On Wed, 15 Jan 2025 06:43:23 GMT, Emanuel Peter <epeter at openjdk.org> wrote:

>> **This is a required step towards adding runtime-checks for Aliasing Analysis, especially Important for FFM / MemorySegments.**
>> See: https://eme64.github.io/blog/2025/01/01/AutoVectorization-Status.html
>> 
>> I know this one is large, but it consists of a lot of renamings, and new tests. On the whole, the new `VPointer` code is less than the old!
>> 
>> **Goal**
>> 
>> Replace old `VPointer` with a new version that relies on `MemPointer` - which then is a shared utility for both `MergeStores` and `SuperWord / AutoVectorization`. `MemPointer` generally parses pointers, and `VPointer` specializes this facility for the use in loops (`VLoop`).
>> 
>> The old `VPointer` implementation with its recursive pattern matching was quite complicated and difficult to reason about for correctness. The approach in `MemPointer` is much simpler: iteratively decomposing sub-expressions. Further: the new implementation is more powerful at detecting equivalent invariants.
>> 
>> **Future**:  with the `MemPointer` implementation of `VPointer`, it should be easier to implement speculative runtime-checks for Aliasing-Analysis [JDK-8324751](https://bugs.openjdk.org/browse/JDK-8324751). The pressing need for this has come from the FFM / MemorySegment folks, like @mcimadamore and @minborg .
>> 
>> **Details**
>> 
>> This looks like a rather big patch, so let me explain the parts.
>> - Refactor of `MemPointer` in `mepointer.hpp/cpp`:
>>   - Added concept of `Base` to `MemPointer`. This is required for the aliasing computation in `VPointer`.
>>   - `sub_expression_has_native_base_candidate`: add special case to parse through `CastX2P` if we find a native memory base `MemorySegment.address()`, i.e. `jdk.internal.foreign.NativeMemorySegmentImpl.min`. This helps some native memory segment cases to vectorize that did not before.
>>   - So far `MemPointer` could only answer adjacency queries. But VPointer also needs overlap queries, see the old `VPointer::not_equal` (i.e. can we prove that the two `VPointer` never overlap?). So I had to add a new case to aliasing computation: `NotOrAtDistance`. It is useful to answer the new and better named `MemPointer::never_overlaps_with`.
>>   - Collapsed together `MemPointerDecomposedForm` and `MemPointer`. It was an unnecessary and unhelpful split.
>> - Re-write of `VPointer` based on `MemPointer`:
>>   - Old pattern:
>>     - `VPointer[mem:  847     StoreI, base:   37, adr:   37,  base[  37] + offset(  16) + invar(   0) + scale(   4) * iv]`
>>     - `VPointer[mem: 31...
>
> Emanuel Peter has updated the pull request incrementally with one additional commit since the last revision:
> 
>   More fixes for vnkozlov

Nice clean-up! It's somewhat difficult to review, so bear with me :-)

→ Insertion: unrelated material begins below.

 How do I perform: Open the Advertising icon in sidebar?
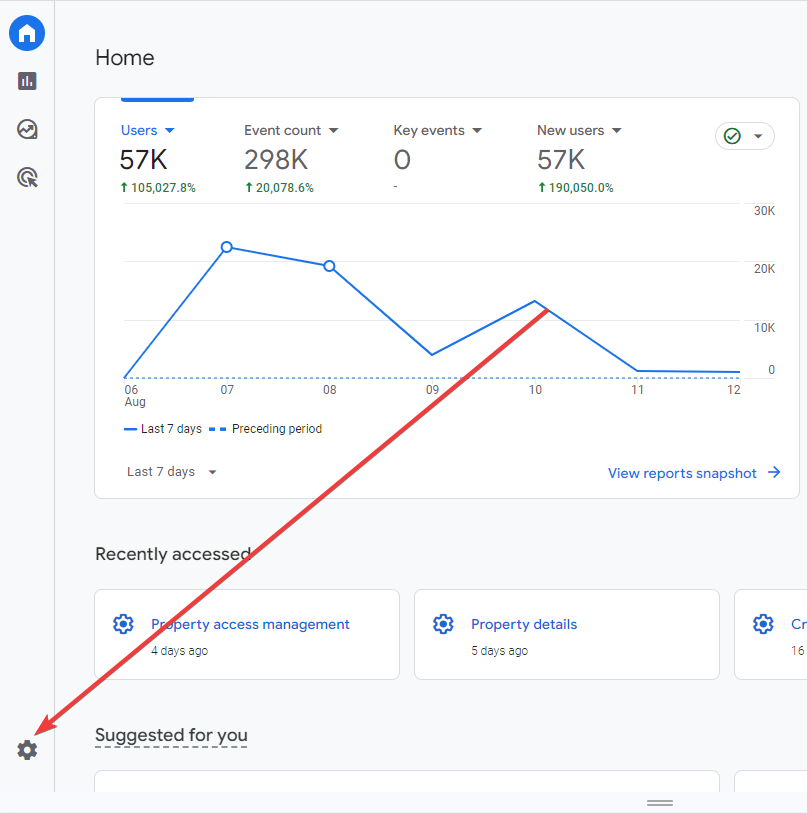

I did a pass on `vectorization.hpp` and left some comments (and one stray one in `mempointer.hpp` but I have not looked at that file in more detail). 

I will continue to review this later.

src/hotspot/share/opto/mempointer.hpp line 576:

> 574:   static const int SUMMANDS_SIZE = 10;
> 575: 
> 576:   class Base : public StackObj {

Could add the comment from above here as well as a description for the sub class:

// A base can be:
// - Known:
//   - On-heap: Object
//   - Off-heap: Native
// - Unknown

src/hotspot/share/opto/vectorization.hpp line 89:

> 87: 
> 88:   NOT_PRODUCT(VTrace _vtrace;)
> 89:   NOT_PRODUCT(TraceMemPointer _mptrace; )

Suggestion:

  NOT_PRODUCT(TraceMemPointer _mptrace;)

src/hotspot/share/opto/vectorization.hpp line 190:

> 188:   // Some nodes must be pre-loop invariant, so that they can be used for conditions
> 189:   // before or inside the pre-loop. For example, alignment of main-loop vector
> 190:   // memops must be acheived in the pre-loop, via the exit check in the pre-loop.

Suggestion:

  // memops must be achieved in the pre-loop, via the exit check in the pre-loop.

src/hotspot/share/opto/vectorization.hpp line 701:

> 699: };
> 700: 
> 701: // VPointer wraps the MemPointer to the use in a loop:

Suggestion:

// VPointer wraps the MemPointer for the use in a loop:

src/hotspot/share/opto/vectorization.hpp line 722:

> 720: //       corresponding scale. If there is no such summand, then we know that the
> 721: //       pointer does not depend on the iv, since otherwise there would have to be
> 722: //       a summand where its variable it main-loop variant.

Suggestion:

//       a summand where its variable is main-loop variant.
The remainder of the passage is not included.